[Available records]:
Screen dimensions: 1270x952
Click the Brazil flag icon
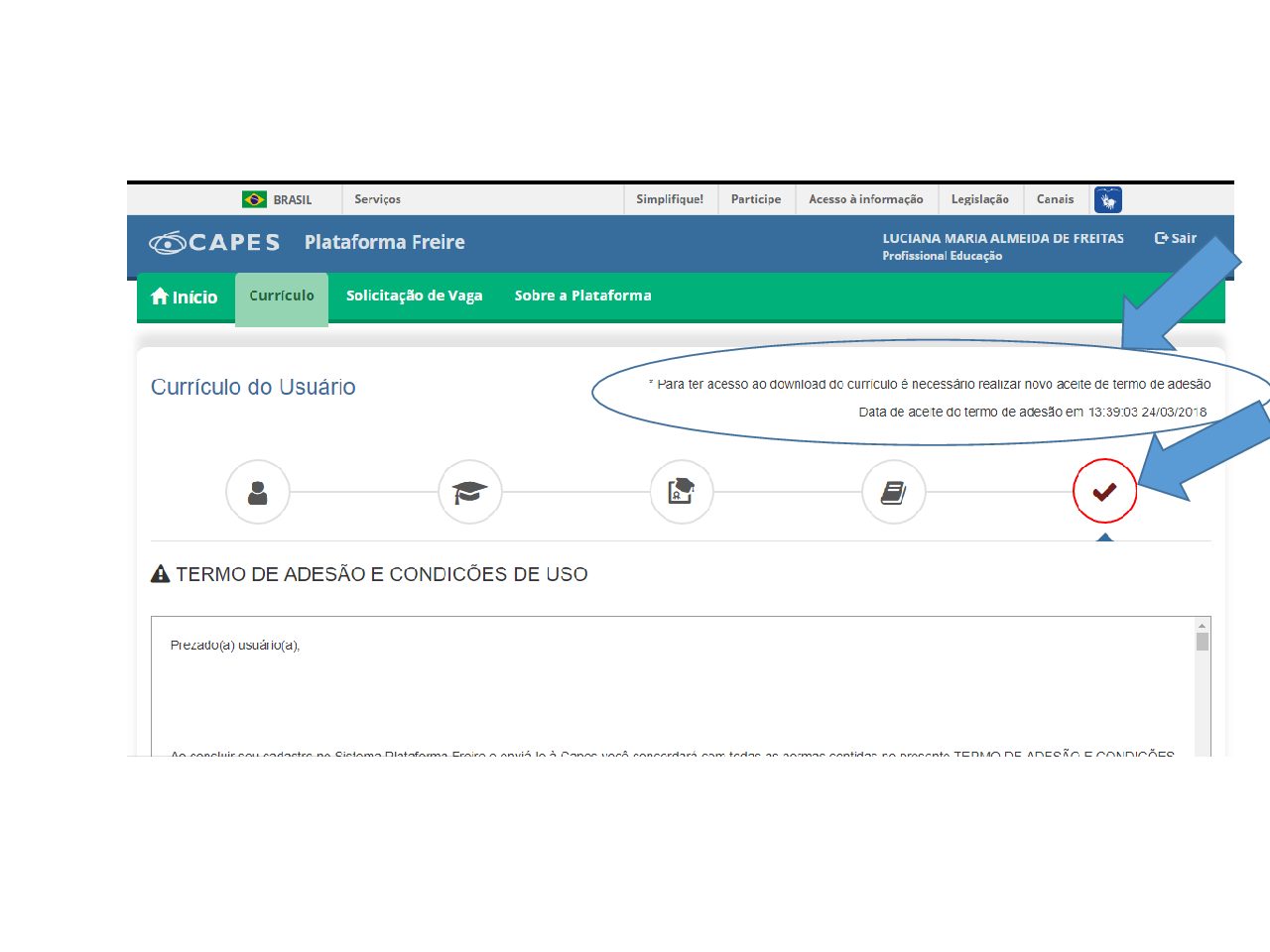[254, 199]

---

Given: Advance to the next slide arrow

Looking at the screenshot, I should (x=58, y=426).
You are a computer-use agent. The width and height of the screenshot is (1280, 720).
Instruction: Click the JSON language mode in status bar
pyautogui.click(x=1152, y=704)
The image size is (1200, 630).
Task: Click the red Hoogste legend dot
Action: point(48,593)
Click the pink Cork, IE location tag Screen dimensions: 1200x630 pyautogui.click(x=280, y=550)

* * *

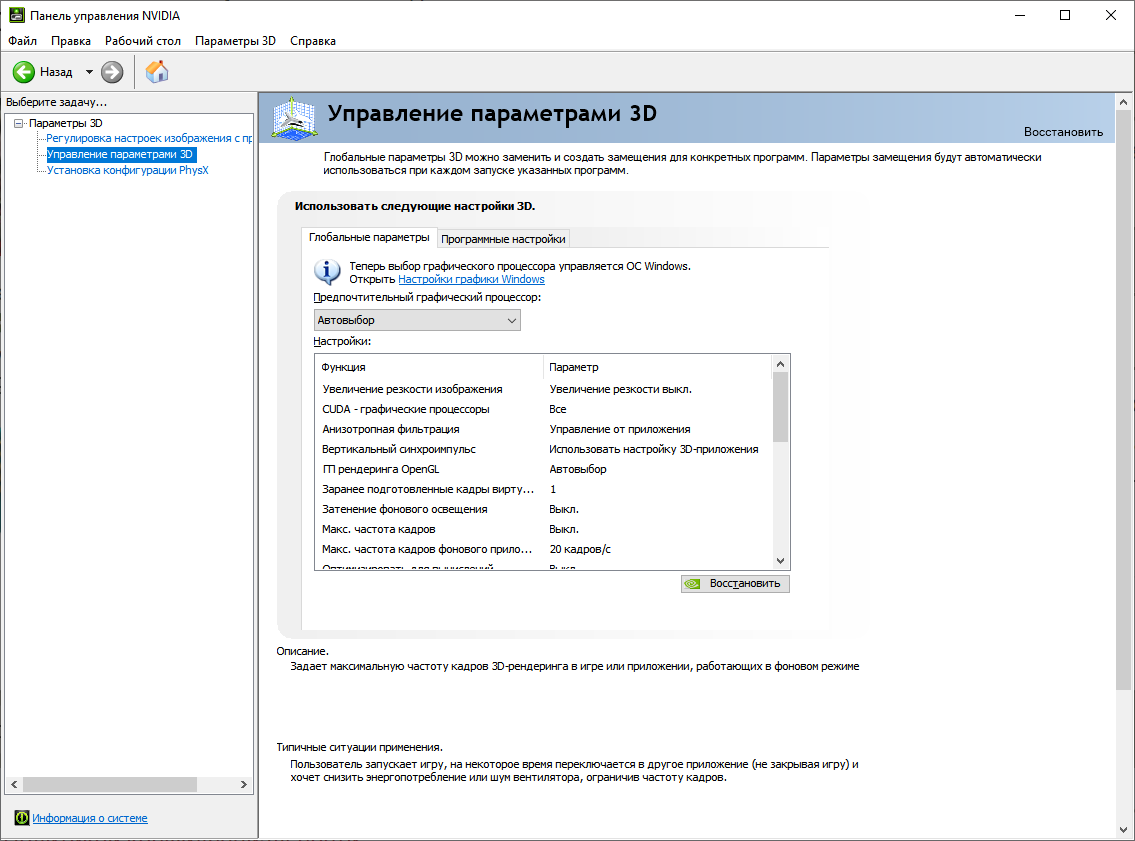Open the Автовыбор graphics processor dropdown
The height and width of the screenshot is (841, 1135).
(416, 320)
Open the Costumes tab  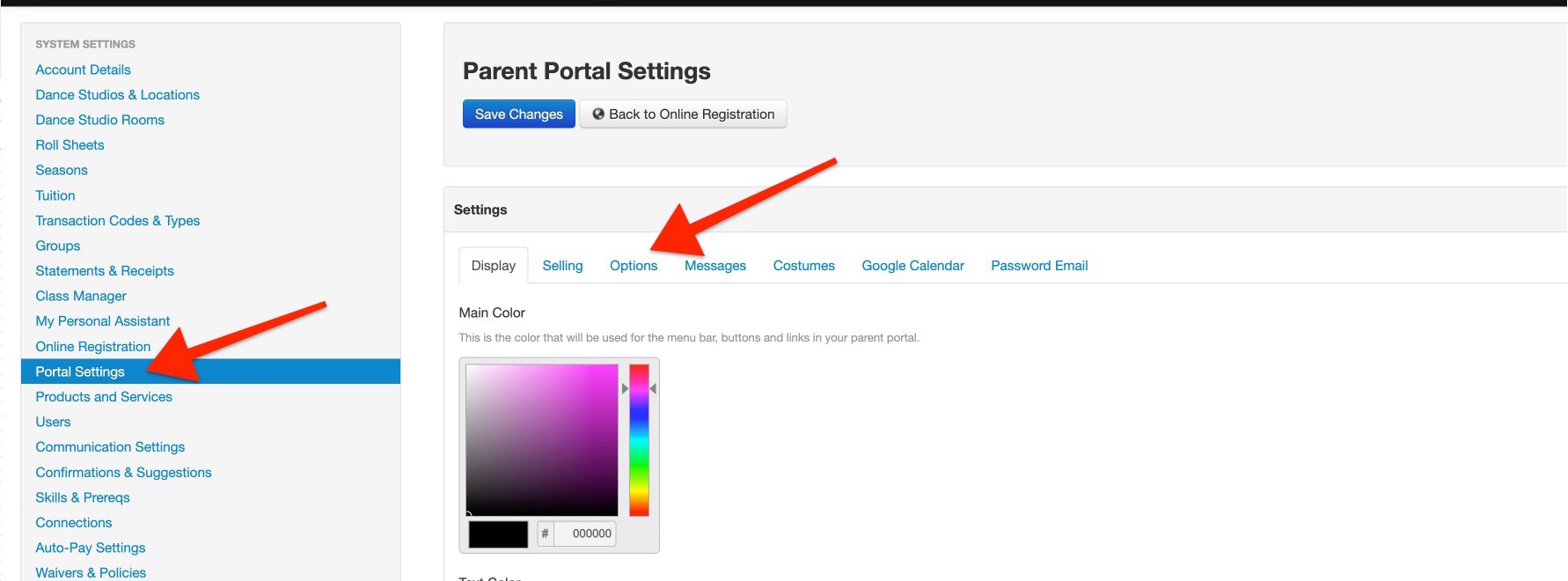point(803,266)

[Description of the task]: Reproducing the whole listing above is not the task. Copy exactly only the lines from the one with "Given: Advance to the next slide arrow" to the one with "Click the pink", both kept.

[Result of this exercise]:
Given: Advance to the next slide arrow

Looking at the screenshot, I should (x=58, y=426).
You are a computer-use agent. The width and height of the screenshot is (1280, 720).
Instruction: Click the JSON language mode in status bar
pyautogui.click(x=1152, y=704)
The image size is (1200, 630).
Task: Click the red Hoogste legend dot
Action: point(48,593)
Click the pink Cork, IE location tag Screen dimensions: 1200x630 pyautogui.click(x=280, y=550)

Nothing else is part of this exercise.